Predictability: How reliable is our delivery?
- Say/Do Ratio: Compares committed work to actually delivered work, indicating forecasting accuracy.
- Throughput Volatility: The standard deviation of your throughput, revealing consistency.
- Amount of Unplanned Work or Scope Creep over Time: The volume of work added or changed outside of initial planning, representing disruptions.
- Mean Time To Restore (MTTR) for Services: Measures how quickly services recover from incidents, reflecting resilience.
- Bug Count or Defect Rate: Indicators of quality and the stability of output.
Healthiness: What is the human and systemic cost of our work?
- Employee Satisfaction Surveys: Direct feedback on morale, engagement, and well-being.
- Qualitative Feedback (Retrospectives, Post-mortems, Q&A Sessions): Rich insights into team dynamics, issues, and emotional states.
- Slack Time Integrity: time allocated that allows teams to handle unexpected issues, innovate, or improve their work without delaying the project's release.
Ultimately, there is no magic metric. The idea to focus on Velocity, Predictability, and Healthiness simultaneously is not a map, but a compass. The right approach depends entirely on your context—for instance, a scrum team’s vital signs will differ significantly from those of a fixed-scope waterfall project. So instead of thinking of them as the ultimate truth, think about them as tools for navigating.
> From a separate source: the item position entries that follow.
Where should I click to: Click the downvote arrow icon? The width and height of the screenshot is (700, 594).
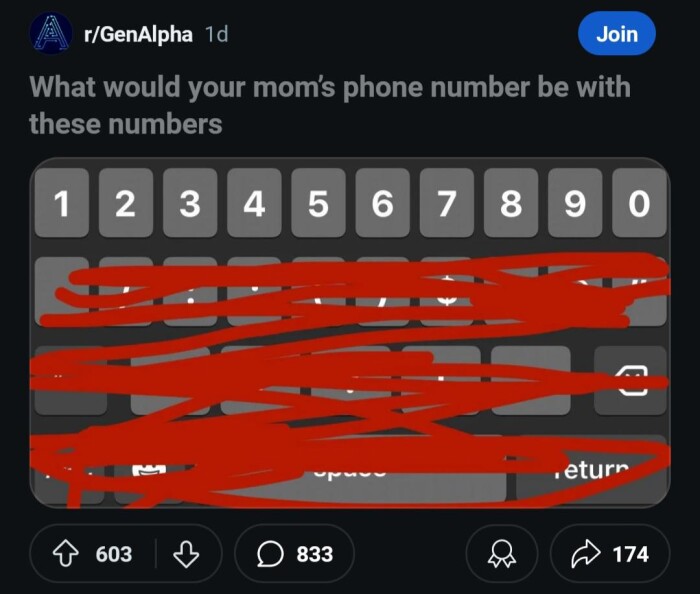pos(186,553)
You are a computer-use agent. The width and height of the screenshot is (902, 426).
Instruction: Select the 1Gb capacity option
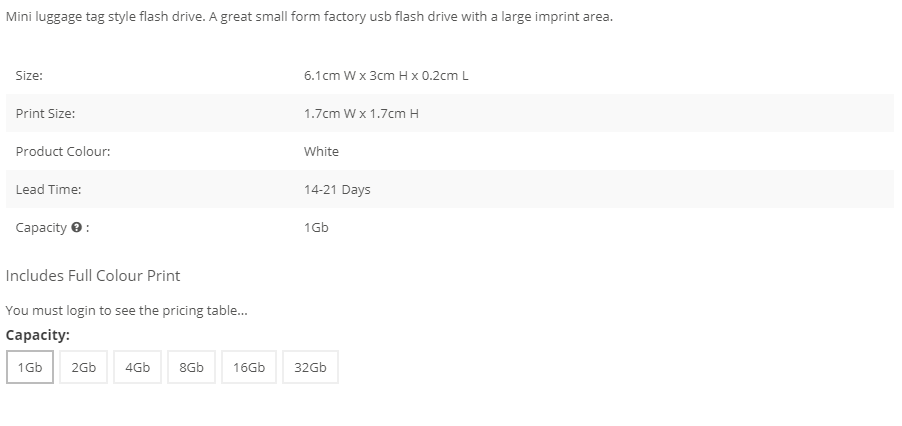(x=30, y=367)
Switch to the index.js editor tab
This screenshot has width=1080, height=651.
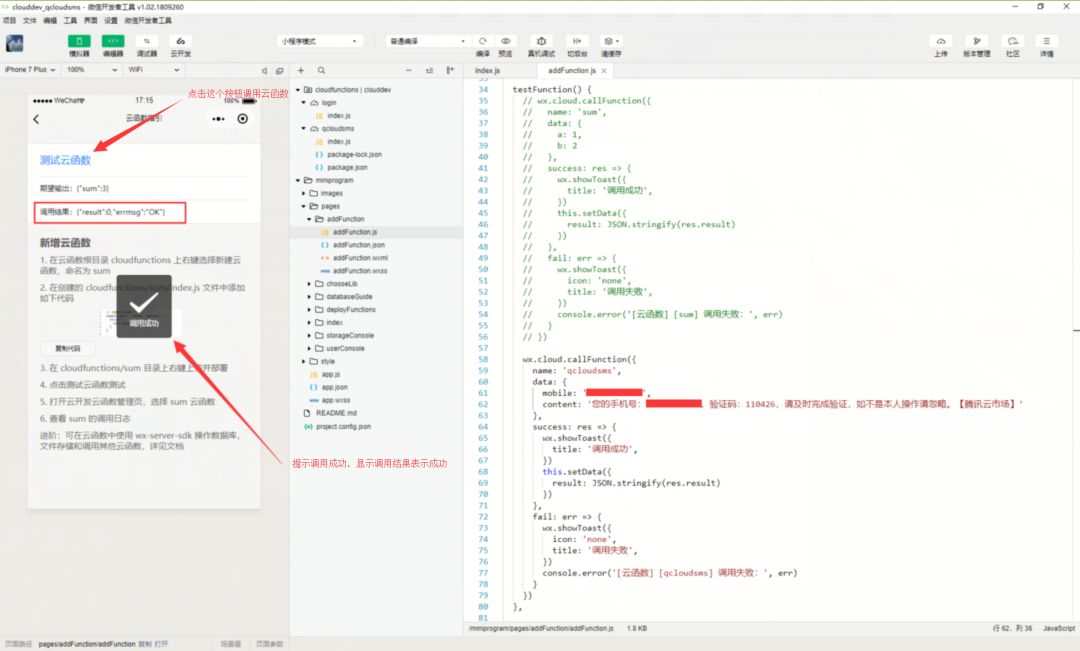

Pick one metric from each category that is relevant. Establish baseline metrics. Use it to ask better questions. The goal is to begin a continuous cycle of observing, generating insights, and inspecting - while incrementally introducing new improvements for more velocity.
Final Thoughts
Adapt to Reality First. Remember, reality will always challenge your plans with some randomness—no matter how perfect they are. Ignoring reality in favor of a perfect mental model only leads to dissatisfaction. If priorities shift frequently, we must first accept that this is our current environment. We must adapt to our contextual reality first, and only then can we work to change it.
Master the Use of Slack. In a volatile world, the most important variable you have control over is slack—the dedicated time for unforeseen events —the unknown-unknowns and ad-hoc urgent requests that typically derail perfect plans. (It is not the same as 'buffer'). Too much slack, and performance decreases; too little, and your system’s health will suffer. The goal is to find the right balance.
Strengthen the Gate. A healthy organization is robust and aware that 'the unexpected' hits in waves. This robustness is primarily a management task—acting as a 'gate' where commitments are made to the team or organization. If this gate is weakly managed, it often becomes the most common source of an unbalanced, unpredictable, unhealthy, and ultimately low-velocity system.
By focusing on Velocity, Predictability, and Healthiness, and by wisely managing slack and ensuring organizational robustness, we can move beyond the velocity trap and cultivate truly high-performing, sustainable systems that navigate the unexpected with ease.